A China entrou na corrida espacial algumas décadas depois dos Estados Unidos e da União Soviética, mas entrou muito bem. Como se costuma dizer, «entrou em beleza». Graças à China, foi pela primeira vez possível fazer pousar uma sonda espacial no lado escondido da Lua, isto é, no lado da Lua que nunca se consegue ver da Terra.

Como satélite natural da Terra que é, a Lua orbita em redor do nosso planeta (tem um movimento de translação) e ao mesmo tempo gira sobre si mesma (tem um movimento de rotação). Os seus movimentos de rotação e de translação estão sincronizados um pelo outro de uma forma tal, que a Lua mostra sempre a mesma face virada para a Terra. É a face que vemos nas noites de lua cheia. É sempre a mesma. A sua face contrária nunca é visível do nosso planeta azul.

Em 3 de janeiro de 2019, a China fez pousar uma sonda espacial no lado oposto da Lua, sonda esta chamada "Chang'E-4". Chang'E é o nome da deusa da Lua na mitologia chinesa. Esta sonda trazia a bordo um rover destinado a percorrer a superfície lunar e a recolher dados científicos, chamado "Yutu-2". Ainda segundo a mitologia chinesa, Yutu é o nome do coelhinho de estimação da deusa Chang'E.

A bordo do rover "Yutu-2" encontra-se um radar de penetração do solo, a fim de determinar a composição do subsolo lunar no local de pouso da sonda.

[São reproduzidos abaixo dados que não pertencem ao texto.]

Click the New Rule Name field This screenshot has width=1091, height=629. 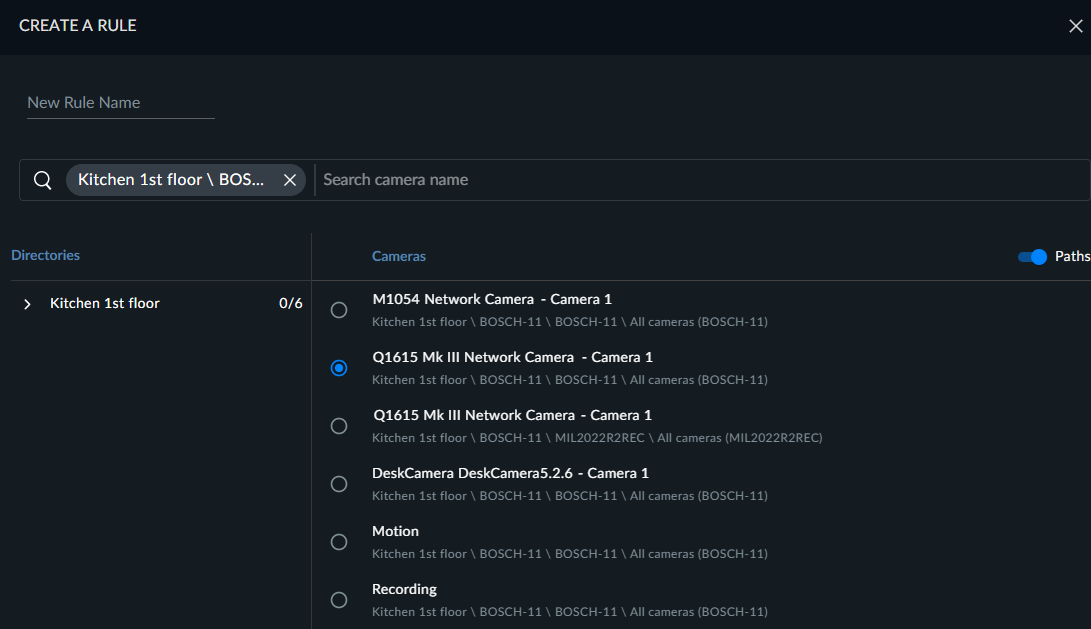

Uma equipa de cientistas chineses e italianos tornou públicos no dia 26 de fevereiro de 2020 os resultados das observações do radar, os quais podem ser acedidos online através do endereço https://advances.sciencemag.org/content/6/9/eaay6898. Os resultados mostram que naquele local a Lua apresenta uma camada de mais de 40 metros de altura de materiais soltos, como pedras, areias e poeiras, que constituem o chamado regolito e que são o resultado do choque de meteoritos contra a superfície lunar ao longo de milhões e milhões de anos.

Em face do êxito registado pela tecnologia chinesa, a Agência Espacial Norte-Americana, NASA, revelou no dia 1 de março de 2020 um novo vídeo, em altíssima definição 4K, feito a partir de imagens feitas pela sonda norte-americana "Lunar Reconaissance Orbiter", que orbita em torno da Lua desde 2009 a uma altitude de 50 km. Inveja dos americanos pelo êxito dos chineses? Seja inveja ou não seja, a verdade é que o vídeo americano merece ser visto e revisto. Mostra-nos o outro lado da Lua com uma nitidez como nunca tínhamos podido ver antes.

Comentários: 2

Blogger Rogério G.V. Pereira escreveu...

Nada conheço da China… mas aquele povo
faz nascer a esperança no Homem novo

11 março, 2020 10:37  
Blogger Fernando Ribeiro escreveu...

Não sendo eu propriamente um apoiante do regime vigente na China, que acho demasiado autoritário, tenho que reconhecer que o comportamento daquele povo durante a crise do coronavírus COVID-19 foi exemplar. Os chineses deram de si uma imagem de civismo e humanidade notáveis.